**REQUEST**
Convert the material from the line containing "The height and width of the screenshot is (835, 1008)." up to and including the line containing "will click(173, 123)." into a JSON list of strings, one string per line, with blank lines omitted. Include only those lines.

**RECORDS PROVIDED**
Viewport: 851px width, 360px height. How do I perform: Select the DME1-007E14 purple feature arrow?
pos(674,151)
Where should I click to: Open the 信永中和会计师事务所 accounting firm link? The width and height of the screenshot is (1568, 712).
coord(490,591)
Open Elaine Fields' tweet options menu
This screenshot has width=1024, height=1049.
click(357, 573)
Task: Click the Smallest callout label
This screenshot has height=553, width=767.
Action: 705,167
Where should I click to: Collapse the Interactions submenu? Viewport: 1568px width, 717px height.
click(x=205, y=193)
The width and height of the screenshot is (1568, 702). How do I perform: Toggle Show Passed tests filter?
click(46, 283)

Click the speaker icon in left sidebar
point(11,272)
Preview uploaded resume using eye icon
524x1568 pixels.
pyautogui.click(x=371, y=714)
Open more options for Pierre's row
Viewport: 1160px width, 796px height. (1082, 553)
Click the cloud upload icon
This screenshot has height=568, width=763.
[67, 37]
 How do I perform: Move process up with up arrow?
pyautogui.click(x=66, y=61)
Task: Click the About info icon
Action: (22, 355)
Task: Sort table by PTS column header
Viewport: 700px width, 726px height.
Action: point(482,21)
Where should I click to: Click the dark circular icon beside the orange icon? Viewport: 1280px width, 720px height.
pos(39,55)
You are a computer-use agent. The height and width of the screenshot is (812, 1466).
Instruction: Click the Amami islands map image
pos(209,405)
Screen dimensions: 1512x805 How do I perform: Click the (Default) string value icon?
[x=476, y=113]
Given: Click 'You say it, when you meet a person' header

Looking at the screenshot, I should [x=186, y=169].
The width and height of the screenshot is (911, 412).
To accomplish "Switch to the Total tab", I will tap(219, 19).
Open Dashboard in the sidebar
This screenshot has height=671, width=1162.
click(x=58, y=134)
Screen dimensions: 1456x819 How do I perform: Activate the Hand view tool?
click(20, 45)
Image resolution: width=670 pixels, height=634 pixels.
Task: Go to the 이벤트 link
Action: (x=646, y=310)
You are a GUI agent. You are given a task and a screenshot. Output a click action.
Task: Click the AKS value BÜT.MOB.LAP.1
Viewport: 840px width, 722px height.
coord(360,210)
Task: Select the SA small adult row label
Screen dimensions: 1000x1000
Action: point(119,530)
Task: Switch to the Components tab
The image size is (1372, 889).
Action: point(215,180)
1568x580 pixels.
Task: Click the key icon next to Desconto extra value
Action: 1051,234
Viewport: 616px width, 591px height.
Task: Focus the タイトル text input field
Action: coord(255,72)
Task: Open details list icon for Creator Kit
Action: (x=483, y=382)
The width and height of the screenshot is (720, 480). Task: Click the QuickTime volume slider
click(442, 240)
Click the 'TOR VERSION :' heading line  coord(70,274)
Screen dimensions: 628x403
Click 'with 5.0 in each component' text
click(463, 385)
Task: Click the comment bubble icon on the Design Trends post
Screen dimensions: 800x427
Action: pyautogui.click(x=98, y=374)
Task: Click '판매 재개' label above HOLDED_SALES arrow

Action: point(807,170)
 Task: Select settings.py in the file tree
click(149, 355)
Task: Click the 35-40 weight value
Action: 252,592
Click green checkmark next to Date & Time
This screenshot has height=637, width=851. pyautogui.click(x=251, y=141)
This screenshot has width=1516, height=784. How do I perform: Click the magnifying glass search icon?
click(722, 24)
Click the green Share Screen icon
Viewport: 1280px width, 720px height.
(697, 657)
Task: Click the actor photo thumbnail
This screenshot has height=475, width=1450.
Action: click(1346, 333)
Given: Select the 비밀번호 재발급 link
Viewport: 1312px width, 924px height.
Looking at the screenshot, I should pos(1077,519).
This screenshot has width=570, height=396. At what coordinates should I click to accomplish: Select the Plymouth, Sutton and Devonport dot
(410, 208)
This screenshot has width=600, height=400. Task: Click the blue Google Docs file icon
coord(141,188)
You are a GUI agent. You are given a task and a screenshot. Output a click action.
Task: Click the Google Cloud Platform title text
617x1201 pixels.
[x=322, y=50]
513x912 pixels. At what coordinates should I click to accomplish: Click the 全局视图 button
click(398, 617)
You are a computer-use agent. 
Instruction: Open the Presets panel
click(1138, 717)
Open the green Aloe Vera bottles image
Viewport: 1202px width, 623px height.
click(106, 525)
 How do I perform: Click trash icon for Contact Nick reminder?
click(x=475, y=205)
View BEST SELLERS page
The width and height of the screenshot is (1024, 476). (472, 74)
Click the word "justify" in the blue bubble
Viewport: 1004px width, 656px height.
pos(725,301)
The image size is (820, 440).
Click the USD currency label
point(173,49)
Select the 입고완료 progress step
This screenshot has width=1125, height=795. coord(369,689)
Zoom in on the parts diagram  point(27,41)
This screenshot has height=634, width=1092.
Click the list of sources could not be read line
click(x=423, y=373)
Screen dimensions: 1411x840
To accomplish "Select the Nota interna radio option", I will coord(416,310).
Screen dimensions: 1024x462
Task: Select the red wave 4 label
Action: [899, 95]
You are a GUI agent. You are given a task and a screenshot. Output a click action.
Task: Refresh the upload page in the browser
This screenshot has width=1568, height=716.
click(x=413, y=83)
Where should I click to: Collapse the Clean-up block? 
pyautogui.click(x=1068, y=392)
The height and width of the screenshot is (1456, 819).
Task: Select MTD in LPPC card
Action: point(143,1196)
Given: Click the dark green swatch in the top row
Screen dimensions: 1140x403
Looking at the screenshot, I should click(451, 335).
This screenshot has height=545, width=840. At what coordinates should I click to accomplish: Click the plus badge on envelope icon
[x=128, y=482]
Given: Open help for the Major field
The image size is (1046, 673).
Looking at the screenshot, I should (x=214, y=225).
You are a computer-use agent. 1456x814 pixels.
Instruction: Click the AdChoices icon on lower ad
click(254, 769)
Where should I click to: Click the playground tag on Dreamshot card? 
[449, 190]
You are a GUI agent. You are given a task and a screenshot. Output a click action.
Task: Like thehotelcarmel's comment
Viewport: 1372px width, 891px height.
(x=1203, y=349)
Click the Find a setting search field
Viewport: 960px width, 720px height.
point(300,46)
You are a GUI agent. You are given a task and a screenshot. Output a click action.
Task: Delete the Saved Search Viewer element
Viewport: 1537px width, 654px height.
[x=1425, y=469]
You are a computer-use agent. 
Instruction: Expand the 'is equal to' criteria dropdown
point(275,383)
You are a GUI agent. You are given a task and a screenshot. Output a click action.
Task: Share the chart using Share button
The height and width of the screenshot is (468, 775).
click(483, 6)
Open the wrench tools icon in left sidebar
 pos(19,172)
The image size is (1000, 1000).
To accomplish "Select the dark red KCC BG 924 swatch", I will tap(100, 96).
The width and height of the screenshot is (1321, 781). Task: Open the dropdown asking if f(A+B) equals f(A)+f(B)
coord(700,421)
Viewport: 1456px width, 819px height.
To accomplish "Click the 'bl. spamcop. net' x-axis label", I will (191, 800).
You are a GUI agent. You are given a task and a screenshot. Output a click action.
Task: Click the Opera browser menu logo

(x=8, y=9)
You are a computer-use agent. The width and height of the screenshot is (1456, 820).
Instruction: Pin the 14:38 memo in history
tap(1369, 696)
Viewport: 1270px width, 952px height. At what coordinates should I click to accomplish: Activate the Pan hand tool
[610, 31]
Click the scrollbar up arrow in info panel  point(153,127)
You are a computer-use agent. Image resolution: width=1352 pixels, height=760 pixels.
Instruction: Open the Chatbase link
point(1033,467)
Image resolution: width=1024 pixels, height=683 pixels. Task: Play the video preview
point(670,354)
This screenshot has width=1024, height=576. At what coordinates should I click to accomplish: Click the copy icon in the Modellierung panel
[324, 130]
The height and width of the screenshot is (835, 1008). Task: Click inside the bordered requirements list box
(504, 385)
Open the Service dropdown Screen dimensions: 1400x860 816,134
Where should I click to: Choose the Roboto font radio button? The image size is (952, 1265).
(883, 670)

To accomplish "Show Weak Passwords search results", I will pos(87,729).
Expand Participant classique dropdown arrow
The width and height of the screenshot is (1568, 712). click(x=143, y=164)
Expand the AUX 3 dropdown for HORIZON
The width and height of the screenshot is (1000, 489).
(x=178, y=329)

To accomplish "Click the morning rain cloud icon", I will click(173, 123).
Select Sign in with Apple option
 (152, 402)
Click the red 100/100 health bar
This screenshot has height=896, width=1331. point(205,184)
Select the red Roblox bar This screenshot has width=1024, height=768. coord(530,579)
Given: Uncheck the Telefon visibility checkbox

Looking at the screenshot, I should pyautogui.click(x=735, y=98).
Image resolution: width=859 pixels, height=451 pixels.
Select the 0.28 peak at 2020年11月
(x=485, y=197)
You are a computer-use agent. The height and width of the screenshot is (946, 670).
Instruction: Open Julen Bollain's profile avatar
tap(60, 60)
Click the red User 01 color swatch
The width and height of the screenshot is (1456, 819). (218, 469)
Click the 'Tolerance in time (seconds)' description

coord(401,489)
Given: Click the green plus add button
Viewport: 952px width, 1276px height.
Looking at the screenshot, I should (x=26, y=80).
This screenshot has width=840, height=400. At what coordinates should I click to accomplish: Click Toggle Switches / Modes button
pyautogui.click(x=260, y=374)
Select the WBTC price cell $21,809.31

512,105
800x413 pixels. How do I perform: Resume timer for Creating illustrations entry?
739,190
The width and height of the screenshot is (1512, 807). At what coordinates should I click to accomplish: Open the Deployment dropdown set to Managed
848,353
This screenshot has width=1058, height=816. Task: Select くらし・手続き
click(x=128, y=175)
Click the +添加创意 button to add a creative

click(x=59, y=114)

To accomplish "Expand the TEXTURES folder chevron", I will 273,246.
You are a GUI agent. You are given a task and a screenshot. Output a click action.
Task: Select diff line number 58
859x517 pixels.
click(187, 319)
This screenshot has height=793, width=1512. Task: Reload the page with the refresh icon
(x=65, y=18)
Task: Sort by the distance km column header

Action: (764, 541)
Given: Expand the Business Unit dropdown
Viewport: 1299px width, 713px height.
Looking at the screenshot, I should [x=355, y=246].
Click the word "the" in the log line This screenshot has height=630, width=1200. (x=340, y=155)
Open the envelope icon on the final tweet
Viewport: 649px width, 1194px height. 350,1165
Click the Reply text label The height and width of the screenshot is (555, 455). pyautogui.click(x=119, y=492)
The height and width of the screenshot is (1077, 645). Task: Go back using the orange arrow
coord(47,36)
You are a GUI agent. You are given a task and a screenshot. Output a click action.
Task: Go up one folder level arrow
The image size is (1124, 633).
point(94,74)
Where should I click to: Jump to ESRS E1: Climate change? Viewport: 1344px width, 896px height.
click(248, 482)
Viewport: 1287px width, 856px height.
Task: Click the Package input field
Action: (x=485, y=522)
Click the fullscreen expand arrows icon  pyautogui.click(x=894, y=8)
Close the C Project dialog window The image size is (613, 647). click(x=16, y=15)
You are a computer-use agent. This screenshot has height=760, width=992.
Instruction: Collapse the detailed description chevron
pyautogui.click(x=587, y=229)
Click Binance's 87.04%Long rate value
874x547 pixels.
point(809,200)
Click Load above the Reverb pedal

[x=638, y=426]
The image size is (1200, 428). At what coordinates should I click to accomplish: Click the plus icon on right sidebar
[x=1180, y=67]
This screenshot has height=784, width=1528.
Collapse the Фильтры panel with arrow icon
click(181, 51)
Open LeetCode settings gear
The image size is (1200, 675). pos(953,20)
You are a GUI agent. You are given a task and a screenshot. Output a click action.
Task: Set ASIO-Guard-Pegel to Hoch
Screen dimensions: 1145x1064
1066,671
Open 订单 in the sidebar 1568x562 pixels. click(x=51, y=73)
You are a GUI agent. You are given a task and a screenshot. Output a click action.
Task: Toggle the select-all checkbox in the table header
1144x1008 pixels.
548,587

**CORRECT ANSWER**
[
  "The height and width of the screenshot is (835, 1008). Task: Click inside the bordered requirements list box",
  "(504, 385)",
  "Open the Service dropdown Screen dimensions: 1400x860 816,134",
  "Where should I click to: Choose the Roboto font radio button? The image size is (952, 1265).",
  "(883, 670)",
  "To accomplish \"Show Weak Passwords search results\", I will pos(87,729).",
  "Expand Participant classique dropdown arrow",
  "The width and height of the screenshot is (1568, 712). click(x=143, y=164)",
  "Expand the AUX 3 dropdown for HORIZON",
  "The width and height of the screenshot is (1000, 489).",
  "(x=178, y=329)",
  "To accomplish \"Click the morning rain cloud icon\", I will click(173, 123)."
]